The study tracked 205 people as they logged their daily desires, producing around 8 000 “episodes” showing which activities participants craved and whether they succumbed to temptation.

The study found that while sex and sleep were the things people longed for most during the day, the urge to check Facebook and Twitter was the hardest to resist. Respondents were able to curb their impulses to have a quick romp in the street or blow their savings on shoes, but when it came to status updates... well, that's another story.

Perhaps it's that very perception - the seeming benign nature of social networking, compared to publically scorned habits like substance abuse - that makes it such a “different story”. Smoking, drinking and splurging are all costly, need a dedicated time or space, and have seemingly greater long-term effects. A few tweets or status updates pale in relative consequence.

In addition, living in an attention-deficit society means hardly anyone can afford to be doing only one thing at a time. So we drive and eat and talk, or text and tweet and walk, all the time taking in additional sensory information. People feel they have to keep up and be heard, in their online as well as offline lives, and increasingly, in both at the same time.

If you're anything like me, this manifests most prominently in the “just quickly” habit, where one finds some logical justification for briefly visiting Facebook. “I just quickly have to inbox so-and-so, or they'll think I'm rude. I just quickly have to view that photo or check if there are any birthdays today - it'll take two seconds.” Except it never does; inevitably these quick checks morph into a list of responses, comments and likes that gobble up the better part of an hour, without you even having done what led there in the first place. It's like going to the store to get milk and coming back with everything else besides. It's a compelling distraction.

This compulsive urge to check-in may seem like a trivial past-time taken to the extreme, but one psychologist argues it goes much deeper than idle socialising. Facebook and Co speak to the fundamental human need for connection and community.

Love me, love me

At first glance, social networking seems to fit nicely into the third tier of Maslow's hierarchy of needs - love and affection - and even the higher esteem levels such as status, achievement, reputation and personal fulfilment.

But as director of the Media Psychology Research Centre, Pamela Rutledge points out none of our needs, not even some of the base-level ones, can be met without social connection and collaboration. “The system of human needs from bottom to top: shelter, safety, sex, leadership, community, competence and trust, are dependent on our ability to connect with others.”

She argues that, unlike the neatly separated needs in Maslow's pyramid, humans are far more interlocked and messy. “The need to belong is a driving force of human nature, not a third-tier activity,” says Rutledge.

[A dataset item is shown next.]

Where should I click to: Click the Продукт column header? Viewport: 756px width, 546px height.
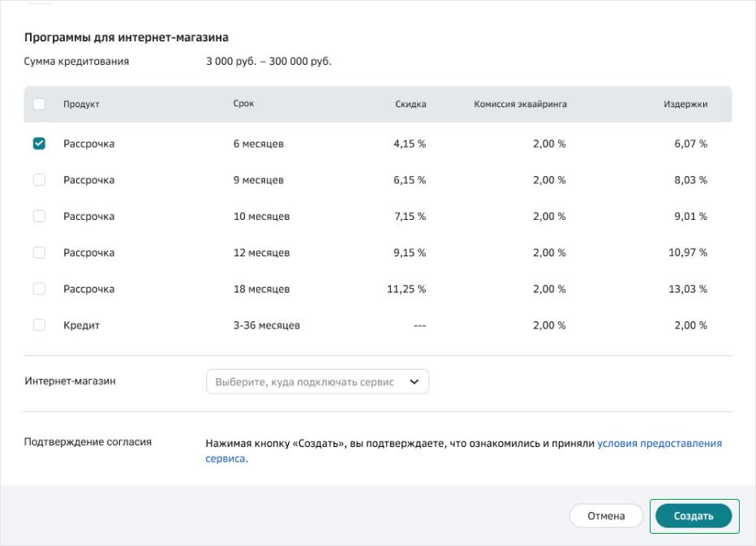(x=81, y=104)

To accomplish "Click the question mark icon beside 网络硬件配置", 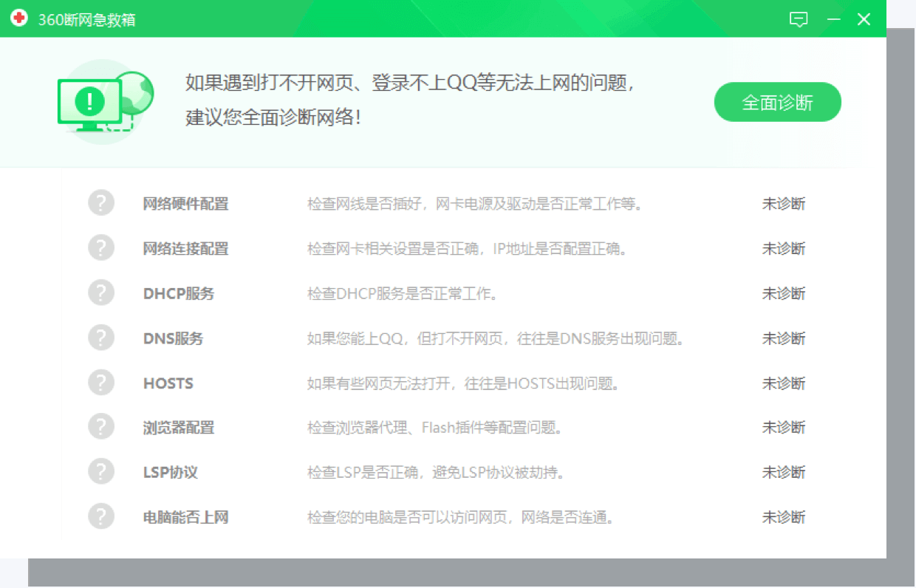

Some will argue that the need for connection and collaboration were met long before social networks were around, but that misses the point. In much of today's society, this is the chief way for people to find belonging in a community setting. It's simply the tool used to scratch the relational itch. It's on these platforms where bonds are formed and social capital earned; where relationships are maintained and individuality expressed. For many, Facebook has become the glue holding their social lives together - and a damned sticky one at that.

Social networking is so addictive then not because we're a generation of time-wasting narcissists, but because people crave connection, and Facebook makes it easy to engage and find affirmation, any time of the day, wherever you are.

This links to social networks' other big draw card - rewards. The positive reinforcement people get from comments and likes on statuses, sharing links and playing games provides a rush that keeps them coming back for more - in a somewhat standard Pavlovian response. It's an easy way to get a high without paying much, receiving disapproving stares, or having to go out of your way.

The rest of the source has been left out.